The mussels exhibit very high environmental adaptability and, once they become established in the
water transfer works, they are impossible to eliminate. Therefore, prevention of the entry of golden mussels
into the tunnels is considered to be the most efficient means of avoiding biofouling by this species. The main period
of invasion corresponds with their reproductive season, which therefore forms the focus of prevention
methods. Consequently, further study of reproduction of the golden mussel is essential. The process of attachment
of golden mussels to material with a solid surface was studied experimentally in the Xizhijiang River, a tributary
of the East River. It is the main water resource of the water transfer project supplying Shenzhen and
Dongguan, southern China. Experiments were conducted from March 2010 to April 2011. Fourteen sets of materials
were installed in the river to monitor attachment of the mussels. Shell-length frequency data of golden mussels
attached on the monitoring materials were determined monthly and analyzed for identification of cohorts of
individuals produced during successive reproductive seasons, and for measurement of their growth rates. The
Windows version of FiSAT (FiSAT II), a software package developed specifically for the analysis of lengthfrequency
data of aquatic biota, was applied in this study. The density of attachment of golden mussels to the
monitoring materials was related to the water depth and to the orientation of the attachment surface. Clay and
silt precipitation reduced the attachment density of the mussels. The attachment density on downward facing
surfaces with lower sediment precipitation was much higher than the density on the upward facing surfaces
with higher precipitation. A six-fold increase in precipitation of clay and silt was associated with a 90% decrease
in attachment density. The analysis of monthly shell-length frequency indicated that the mussels produced three
generations per year, each of which was associated with two reproductive peaks, resulting in six cohorts per year.

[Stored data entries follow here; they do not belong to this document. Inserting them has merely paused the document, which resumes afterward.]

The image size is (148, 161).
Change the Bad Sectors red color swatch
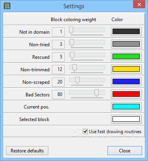[x=126, y=94]
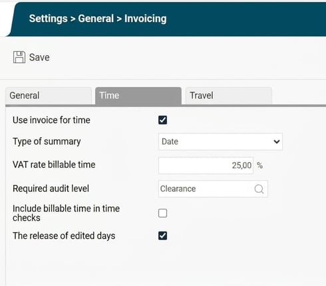This screenshot has width=326, height=286.
Task: Click the Invoicing breadcrumb in header
Action: 145,19
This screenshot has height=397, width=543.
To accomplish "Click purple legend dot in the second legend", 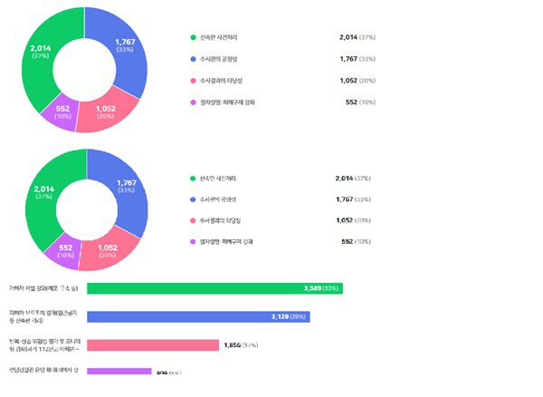I will coord(193,242).
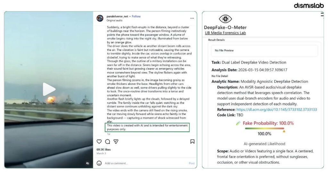Viewport: 328px width, 181px height.
Task: Play the explosion video
Action: point(49,89)
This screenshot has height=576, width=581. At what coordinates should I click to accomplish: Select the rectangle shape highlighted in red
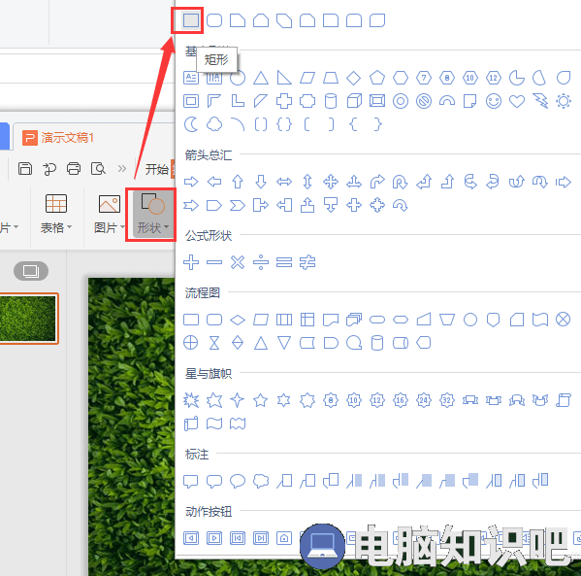(x=191, y=20)
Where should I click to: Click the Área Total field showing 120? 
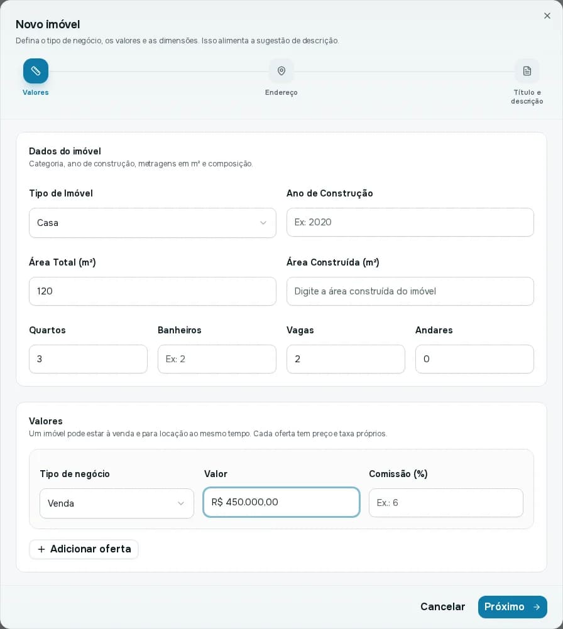point(153,291)
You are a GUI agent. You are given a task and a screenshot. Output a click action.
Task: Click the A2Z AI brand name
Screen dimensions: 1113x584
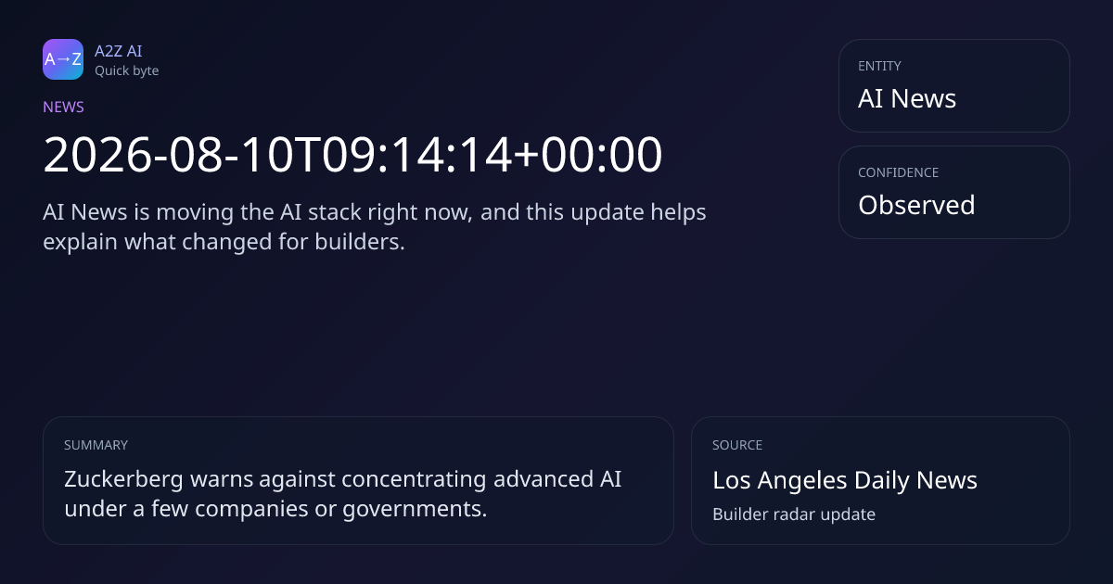click(x=119, y=51)
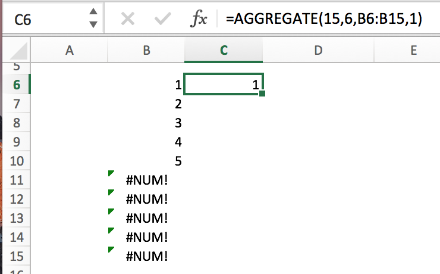
Task: Select row 11 header
Action: click(16, 180)
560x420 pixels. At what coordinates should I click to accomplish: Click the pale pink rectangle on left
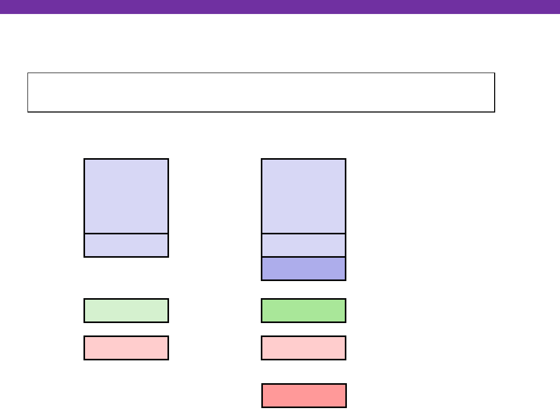126,347
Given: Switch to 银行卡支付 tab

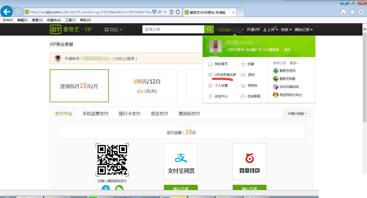Looking at the screenshot, I should [129, 114].
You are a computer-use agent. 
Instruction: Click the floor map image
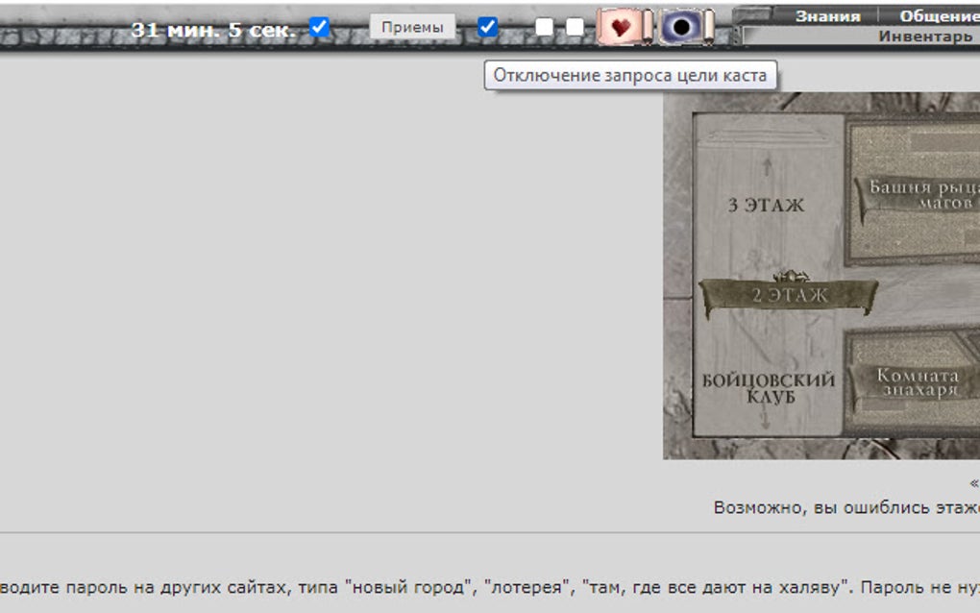(821, 279)

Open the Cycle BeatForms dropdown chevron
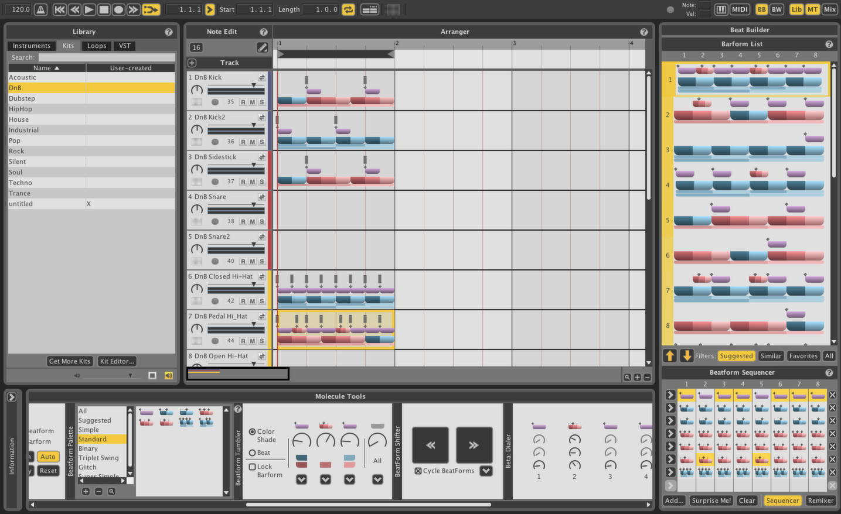tap(486, 470)
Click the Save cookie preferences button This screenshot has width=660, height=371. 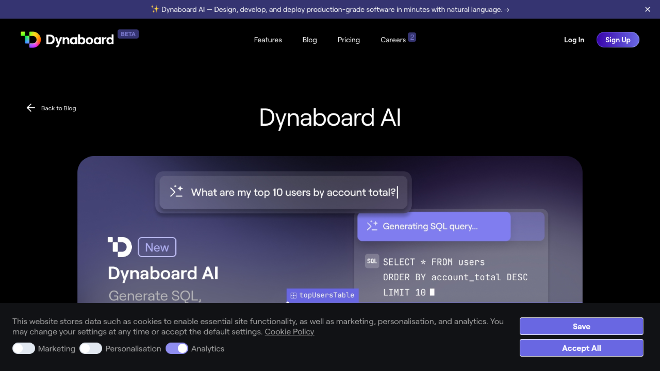[x=582, y=327]
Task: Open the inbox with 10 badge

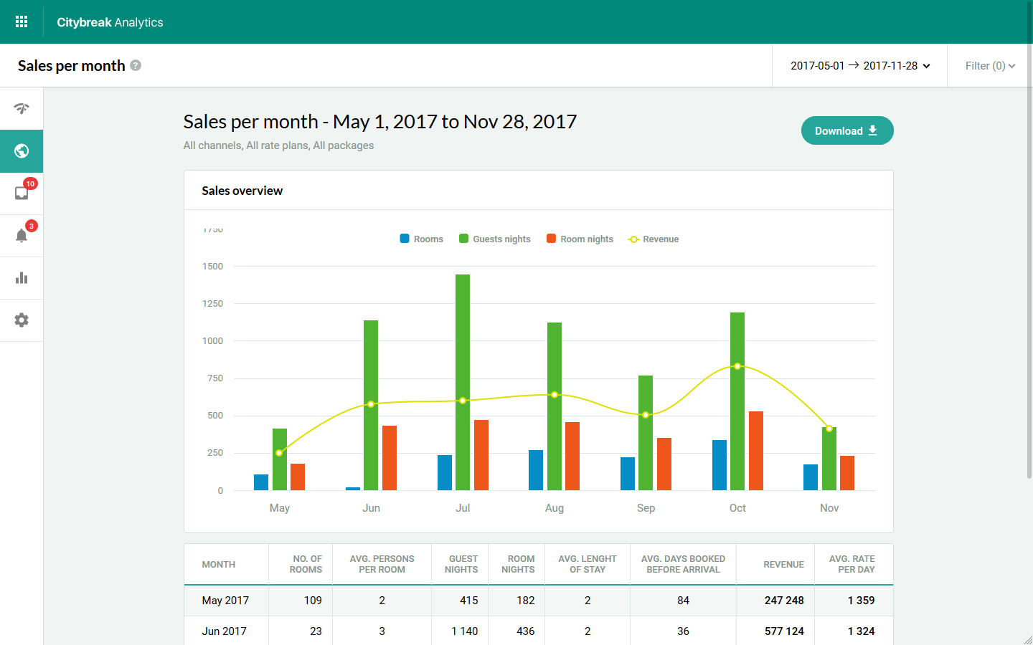Action: pos(22,193)
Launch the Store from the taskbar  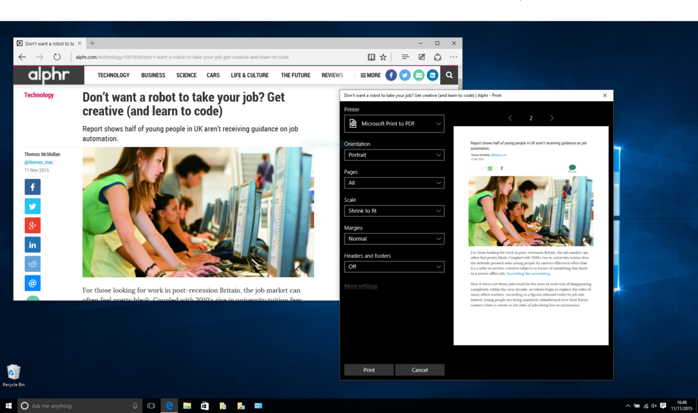(x=205, y=405)
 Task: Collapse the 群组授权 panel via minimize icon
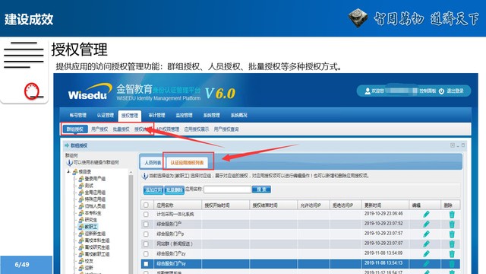pos(458,145)
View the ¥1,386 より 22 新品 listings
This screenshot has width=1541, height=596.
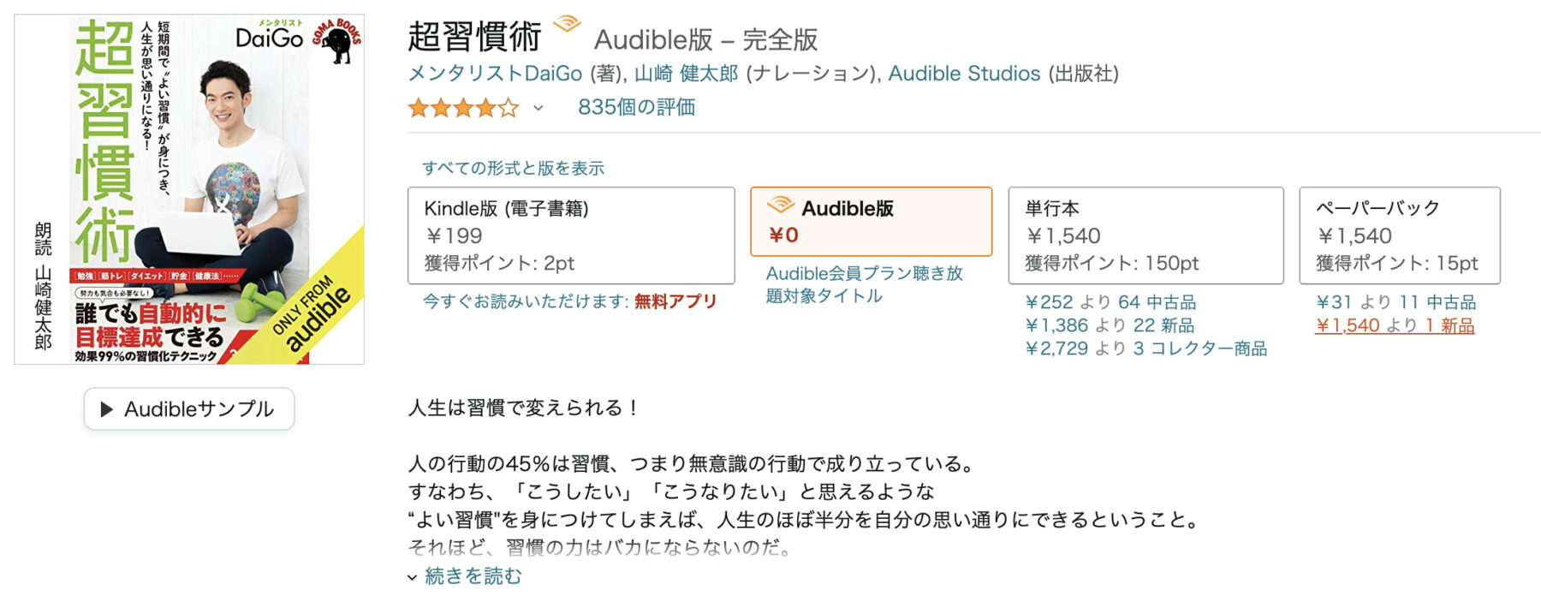1110,325
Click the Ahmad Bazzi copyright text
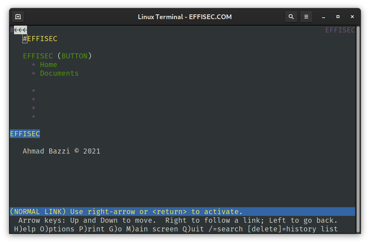 click(x=61, y=151)
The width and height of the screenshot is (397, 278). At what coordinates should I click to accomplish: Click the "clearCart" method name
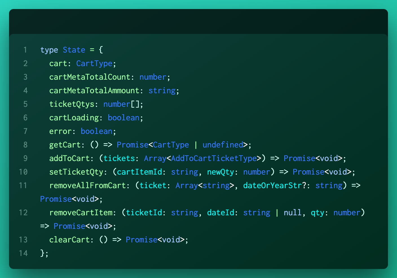point(69,240)
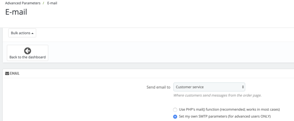The image size is (294, 121).
Task: Select the PHP mail() function radio button
Action: (175, 109)
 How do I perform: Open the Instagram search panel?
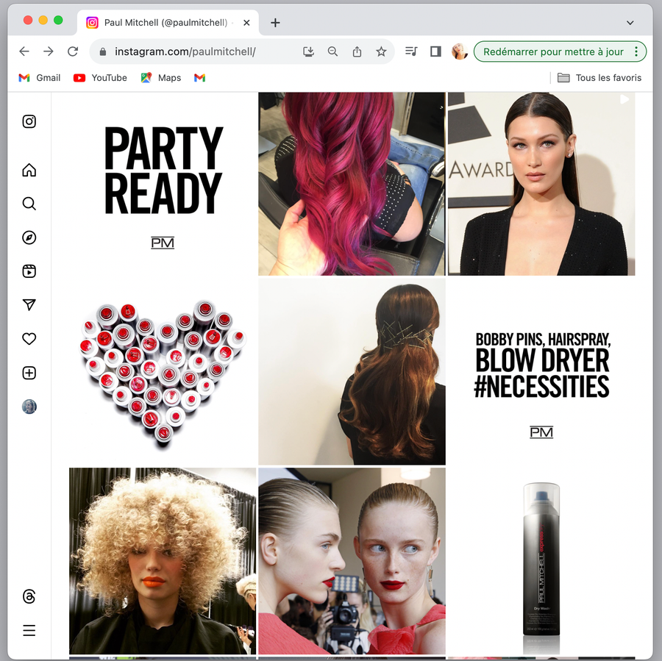pos(29,204)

The growth rates of the six cohorts differed and varied from month to month. Mean growth rates were in the
range 0.4–3.5 mm/month. The average growth rate was logarithmically related to the water temperature, total
nitrogen and total phosphorus concentrations. Therefore, the time for the cohorts to reach maturity (shell length:
6–8 mm) varied with these environmental parameters. The feasibility of preventing the attachment of golden
mussels is discussed. Intensive prevention efforts should be performed during their peak reproductive seasons
(March to May, June to September, and October to December). Clay or silt precipitation is recommended as a potential
method for preventing the attachment of golden mussel to materials. However, because of the extended
and frequent reproductive activities of golden mussels, preventing their invasion of water transfer tunnels remains
a challenge; control strategies will need to be applied for long periods.